Canada COVID passport app leaks personal data

In yet another instance of post pandemic cybersecurity lapses, the Canadian app Portpass has been leaking the private information of its users, including driver’s licenses and photos. 

Earlier this week news broke that the app used by over 650,000 Canadians as a means to prove their vaccination status, Portpass, contained a cybersecurity vulnerability which allowed anyone to access any other user’s profile publicly. 

The means of bypassing the app’s basic security and accessing’s someone else’s data will not be shared in this article as to not cause further damages as the app had not yet been confirmed to be secured. 

However, upon some basic manipulations of the app, anyone was granted immediate access to full profiles of unencrypted sensitive data, including driver’s licenses which contain a victim’s name, date of birth and photo. 

In response to the leaks, the Portpass company CEO Zakir Hussein scathingly denied the claims that the app had security issues, stating that those who vocalized their concerns about the app were “breaking the law”. 

Despite these comments, the app was taken offline both on mobile and desktop browser. Users were unable to access their profiles or edit anything they had already uploaded. 

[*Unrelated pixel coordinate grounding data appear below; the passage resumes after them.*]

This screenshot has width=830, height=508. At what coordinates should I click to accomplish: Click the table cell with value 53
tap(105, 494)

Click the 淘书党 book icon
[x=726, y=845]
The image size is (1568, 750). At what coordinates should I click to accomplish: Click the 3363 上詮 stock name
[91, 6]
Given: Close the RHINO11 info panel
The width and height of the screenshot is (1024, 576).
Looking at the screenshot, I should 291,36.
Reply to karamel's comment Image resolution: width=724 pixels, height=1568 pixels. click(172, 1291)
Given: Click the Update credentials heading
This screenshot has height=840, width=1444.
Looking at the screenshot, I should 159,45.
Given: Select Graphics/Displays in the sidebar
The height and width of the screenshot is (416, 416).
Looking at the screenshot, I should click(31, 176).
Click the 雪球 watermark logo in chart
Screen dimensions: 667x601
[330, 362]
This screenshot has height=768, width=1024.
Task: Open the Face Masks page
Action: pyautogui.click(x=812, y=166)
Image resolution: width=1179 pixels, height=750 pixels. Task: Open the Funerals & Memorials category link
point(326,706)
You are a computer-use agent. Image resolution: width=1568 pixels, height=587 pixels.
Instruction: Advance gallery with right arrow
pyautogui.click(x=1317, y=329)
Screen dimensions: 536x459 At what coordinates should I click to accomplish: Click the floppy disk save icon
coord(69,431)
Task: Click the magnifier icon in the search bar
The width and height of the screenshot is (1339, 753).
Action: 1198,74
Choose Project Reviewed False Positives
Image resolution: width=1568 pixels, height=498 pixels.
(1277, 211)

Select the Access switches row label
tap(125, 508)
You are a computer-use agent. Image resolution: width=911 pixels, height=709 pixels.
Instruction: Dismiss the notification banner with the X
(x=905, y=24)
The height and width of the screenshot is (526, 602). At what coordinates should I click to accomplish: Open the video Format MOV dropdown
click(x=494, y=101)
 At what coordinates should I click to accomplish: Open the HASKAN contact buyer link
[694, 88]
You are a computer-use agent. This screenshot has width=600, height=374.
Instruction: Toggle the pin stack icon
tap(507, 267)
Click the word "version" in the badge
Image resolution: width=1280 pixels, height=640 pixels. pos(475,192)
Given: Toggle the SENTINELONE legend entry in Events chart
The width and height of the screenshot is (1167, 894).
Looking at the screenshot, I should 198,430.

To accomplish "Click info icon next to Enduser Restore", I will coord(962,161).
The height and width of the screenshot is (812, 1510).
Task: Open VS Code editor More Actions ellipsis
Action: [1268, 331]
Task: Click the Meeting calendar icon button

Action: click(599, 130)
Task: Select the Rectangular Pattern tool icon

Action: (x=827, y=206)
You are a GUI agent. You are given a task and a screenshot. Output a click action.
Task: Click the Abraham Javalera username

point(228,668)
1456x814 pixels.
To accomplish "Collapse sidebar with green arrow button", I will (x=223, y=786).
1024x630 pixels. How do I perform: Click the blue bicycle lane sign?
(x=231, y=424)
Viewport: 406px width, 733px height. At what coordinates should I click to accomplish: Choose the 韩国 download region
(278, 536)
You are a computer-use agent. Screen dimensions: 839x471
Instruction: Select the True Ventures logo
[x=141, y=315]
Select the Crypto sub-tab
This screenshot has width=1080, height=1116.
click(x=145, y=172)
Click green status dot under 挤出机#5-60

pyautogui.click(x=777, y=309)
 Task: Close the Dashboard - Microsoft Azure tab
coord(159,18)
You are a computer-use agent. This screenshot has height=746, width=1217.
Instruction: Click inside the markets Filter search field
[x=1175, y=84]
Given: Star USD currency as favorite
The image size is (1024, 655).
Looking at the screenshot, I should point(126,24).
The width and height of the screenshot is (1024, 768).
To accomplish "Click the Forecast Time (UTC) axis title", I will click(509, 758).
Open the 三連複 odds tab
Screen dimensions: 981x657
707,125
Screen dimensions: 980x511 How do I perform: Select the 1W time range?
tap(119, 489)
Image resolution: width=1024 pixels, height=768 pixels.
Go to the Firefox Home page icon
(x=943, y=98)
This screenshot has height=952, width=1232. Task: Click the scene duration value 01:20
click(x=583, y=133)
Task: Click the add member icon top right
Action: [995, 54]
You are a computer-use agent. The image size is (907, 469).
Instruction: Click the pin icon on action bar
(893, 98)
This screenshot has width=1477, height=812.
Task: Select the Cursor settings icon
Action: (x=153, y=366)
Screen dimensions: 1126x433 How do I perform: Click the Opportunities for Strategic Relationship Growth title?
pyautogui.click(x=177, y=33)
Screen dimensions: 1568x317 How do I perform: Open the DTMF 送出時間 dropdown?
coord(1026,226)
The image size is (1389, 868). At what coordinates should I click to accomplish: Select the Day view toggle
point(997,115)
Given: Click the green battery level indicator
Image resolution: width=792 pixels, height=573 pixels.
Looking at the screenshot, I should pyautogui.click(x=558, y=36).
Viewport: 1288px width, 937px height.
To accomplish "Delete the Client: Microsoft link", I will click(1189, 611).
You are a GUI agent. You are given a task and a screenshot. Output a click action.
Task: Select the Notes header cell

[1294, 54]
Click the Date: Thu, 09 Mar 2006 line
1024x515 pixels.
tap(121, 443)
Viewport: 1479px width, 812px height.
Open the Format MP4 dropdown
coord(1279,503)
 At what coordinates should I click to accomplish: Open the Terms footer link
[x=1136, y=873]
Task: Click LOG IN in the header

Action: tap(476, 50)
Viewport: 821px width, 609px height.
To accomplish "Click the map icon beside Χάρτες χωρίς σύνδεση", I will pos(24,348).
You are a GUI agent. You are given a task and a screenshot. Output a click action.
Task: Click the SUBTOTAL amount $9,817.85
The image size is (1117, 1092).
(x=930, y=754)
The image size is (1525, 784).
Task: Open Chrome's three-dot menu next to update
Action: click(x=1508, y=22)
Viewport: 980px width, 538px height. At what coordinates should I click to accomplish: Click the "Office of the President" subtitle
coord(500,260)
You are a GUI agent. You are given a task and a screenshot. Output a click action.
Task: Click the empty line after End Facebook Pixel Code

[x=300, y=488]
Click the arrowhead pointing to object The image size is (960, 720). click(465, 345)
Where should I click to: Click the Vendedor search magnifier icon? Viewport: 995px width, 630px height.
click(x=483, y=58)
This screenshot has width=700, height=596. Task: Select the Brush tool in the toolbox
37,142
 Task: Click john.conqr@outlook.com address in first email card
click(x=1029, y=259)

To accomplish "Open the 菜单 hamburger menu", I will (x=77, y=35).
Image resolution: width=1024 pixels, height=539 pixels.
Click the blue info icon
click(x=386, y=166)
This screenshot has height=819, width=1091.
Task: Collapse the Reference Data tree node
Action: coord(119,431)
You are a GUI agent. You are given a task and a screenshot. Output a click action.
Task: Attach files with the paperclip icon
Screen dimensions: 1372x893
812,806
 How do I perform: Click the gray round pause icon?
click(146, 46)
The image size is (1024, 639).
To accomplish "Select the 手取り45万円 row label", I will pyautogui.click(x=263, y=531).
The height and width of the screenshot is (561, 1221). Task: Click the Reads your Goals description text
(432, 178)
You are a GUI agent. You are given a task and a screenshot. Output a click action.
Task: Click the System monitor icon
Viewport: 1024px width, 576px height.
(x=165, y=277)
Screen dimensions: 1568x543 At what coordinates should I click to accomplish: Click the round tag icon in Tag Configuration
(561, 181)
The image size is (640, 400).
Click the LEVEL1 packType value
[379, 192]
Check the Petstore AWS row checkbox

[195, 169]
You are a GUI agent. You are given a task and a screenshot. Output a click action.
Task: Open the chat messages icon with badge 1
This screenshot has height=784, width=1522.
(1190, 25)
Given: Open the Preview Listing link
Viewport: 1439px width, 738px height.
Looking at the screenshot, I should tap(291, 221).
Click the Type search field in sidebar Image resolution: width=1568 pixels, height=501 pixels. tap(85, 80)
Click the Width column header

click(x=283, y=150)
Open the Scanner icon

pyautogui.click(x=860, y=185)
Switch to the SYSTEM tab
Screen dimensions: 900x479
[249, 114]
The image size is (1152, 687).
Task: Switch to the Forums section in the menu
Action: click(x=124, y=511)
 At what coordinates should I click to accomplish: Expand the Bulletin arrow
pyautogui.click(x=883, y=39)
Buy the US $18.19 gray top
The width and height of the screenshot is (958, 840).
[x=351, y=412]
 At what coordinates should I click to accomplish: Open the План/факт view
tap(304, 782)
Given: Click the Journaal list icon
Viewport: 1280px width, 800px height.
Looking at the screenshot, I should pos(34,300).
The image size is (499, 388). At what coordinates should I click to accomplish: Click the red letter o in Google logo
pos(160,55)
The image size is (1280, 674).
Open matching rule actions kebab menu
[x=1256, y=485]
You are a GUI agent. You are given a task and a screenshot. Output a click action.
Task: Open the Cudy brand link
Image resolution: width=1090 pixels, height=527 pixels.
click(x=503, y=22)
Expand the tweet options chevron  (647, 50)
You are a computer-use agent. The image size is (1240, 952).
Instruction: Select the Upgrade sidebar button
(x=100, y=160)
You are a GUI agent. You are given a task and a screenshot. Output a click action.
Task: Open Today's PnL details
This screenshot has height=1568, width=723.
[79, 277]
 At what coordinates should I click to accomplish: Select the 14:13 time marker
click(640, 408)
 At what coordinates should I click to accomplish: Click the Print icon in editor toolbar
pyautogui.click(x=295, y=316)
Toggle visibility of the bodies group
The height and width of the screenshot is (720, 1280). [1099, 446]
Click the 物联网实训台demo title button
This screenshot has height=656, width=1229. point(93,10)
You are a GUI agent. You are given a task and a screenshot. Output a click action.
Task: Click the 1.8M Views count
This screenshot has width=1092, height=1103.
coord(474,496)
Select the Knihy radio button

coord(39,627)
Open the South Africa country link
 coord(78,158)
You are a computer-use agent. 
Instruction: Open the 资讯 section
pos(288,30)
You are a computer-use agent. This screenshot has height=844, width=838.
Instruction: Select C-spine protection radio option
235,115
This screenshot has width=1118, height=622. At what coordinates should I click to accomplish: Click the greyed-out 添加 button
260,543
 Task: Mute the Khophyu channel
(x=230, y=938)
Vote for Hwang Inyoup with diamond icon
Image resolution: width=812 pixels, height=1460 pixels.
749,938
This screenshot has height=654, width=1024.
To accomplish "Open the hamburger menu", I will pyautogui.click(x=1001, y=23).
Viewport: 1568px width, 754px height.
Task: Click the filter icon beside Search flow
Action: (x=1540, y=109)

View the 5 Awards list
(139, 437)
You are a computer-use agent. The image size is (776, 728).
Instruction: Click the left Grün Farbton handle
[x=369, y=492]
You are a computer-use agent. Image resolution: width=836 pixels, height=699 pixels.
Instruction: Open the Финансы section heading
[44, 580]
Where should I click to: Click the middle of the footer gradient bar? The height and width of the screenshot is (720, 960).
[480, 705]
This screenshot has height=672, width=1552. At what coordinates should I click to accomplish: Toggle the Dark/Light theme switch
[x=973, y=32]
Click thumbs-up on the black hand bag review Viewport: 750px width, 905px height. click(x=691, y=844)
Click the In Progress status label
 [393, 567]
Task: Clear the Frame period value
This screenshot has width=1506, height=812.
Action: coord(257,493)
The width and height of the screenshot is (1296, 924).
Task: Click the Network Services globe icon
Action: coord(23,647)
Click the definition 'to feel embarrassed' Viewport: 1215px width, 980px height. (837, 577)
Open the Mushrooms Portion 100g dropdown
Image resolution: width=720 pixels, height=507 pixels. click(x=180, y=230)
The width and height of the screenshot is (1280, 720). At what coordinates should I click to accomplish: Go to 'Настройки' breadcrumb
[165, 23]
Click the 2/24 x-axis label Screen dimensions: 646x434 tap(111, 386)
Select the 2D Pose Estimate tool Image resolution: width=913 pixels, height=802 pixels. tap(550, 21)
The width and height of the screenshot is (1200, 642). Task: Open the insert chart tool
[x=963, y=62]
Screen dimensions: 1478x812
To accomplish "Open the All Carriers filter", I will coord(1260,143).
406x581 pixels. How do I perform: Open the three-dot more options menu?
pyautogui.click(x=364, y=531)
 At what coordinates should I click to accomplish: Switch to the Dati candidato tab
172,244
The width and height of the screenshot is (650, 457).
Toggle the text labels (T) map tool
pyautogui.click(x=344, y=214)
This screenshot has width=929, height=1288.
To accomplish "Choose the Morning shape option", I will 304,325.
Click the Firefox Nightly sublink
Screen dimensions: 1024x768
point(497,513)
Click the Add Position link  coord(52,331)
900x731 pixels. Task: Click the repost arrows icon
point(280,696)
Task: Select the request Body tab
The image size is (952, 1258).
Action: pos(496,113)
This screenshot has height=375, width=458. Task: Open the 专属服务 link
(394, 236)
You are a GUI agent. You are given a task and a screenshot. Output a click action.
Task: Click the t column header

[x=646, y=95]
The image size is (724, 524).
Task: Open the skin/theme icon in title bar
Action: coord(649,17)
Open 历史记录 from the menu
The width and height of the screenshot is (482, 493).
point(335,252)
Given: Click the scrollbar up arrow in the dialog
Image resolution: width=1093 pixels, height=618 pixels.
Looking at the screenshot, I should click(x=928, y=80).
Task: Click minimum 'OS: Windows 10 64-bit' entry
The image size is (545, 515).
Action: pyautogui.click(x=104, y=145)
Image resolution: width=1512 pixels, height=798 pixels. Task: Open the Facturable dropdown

The following day, Hussein released another statement to CBC news, stating: 

"Someone that's out there is trying to destroy us here, and we're trying to build something good for people," he said.  

"There's holes, and what I'm realizing is I think there are some things that we need to fix here. And you know, we're trying to play catch-up, I guess, and trying to figure out where these holes are." 

He went on to say the incident continues to be under investigation, and alludes to the fact that only users who were unverified were affected by the security vulnerability. However, this remains unconfirmed, leaving over 600,000 users in the dark about whether or not their personal data was leaked to hackers or used for fraudulent purposes. 

This incident raises more and more skepticism surrounding the idea of third-party apps being employed for vaccination passports, and whether the societal pressure to rush back to “normal” is so substantial, that improper testing and vetting of the applications is taking place. 

Web Developer Conrad Yeung spoke on his experience using Portpass, sharing the fact that he had tried to manipulate the app briefly, “just to see if the app would let” him. He noticed that not only would his verification be accepted irrespective of the photograph he uploaded, he also claims that some of the advertised features of the app such as its use of AI and blockchain to keep data secure were fraudulent.  

With more and more companies, government organizations and events requiring the authentication of a vaccination status via a third-party app, the daunting possibility of this being one of the first of many cybersecurity incidents yet to come in the context of COVID 19 is very real and something to not be taken for granted.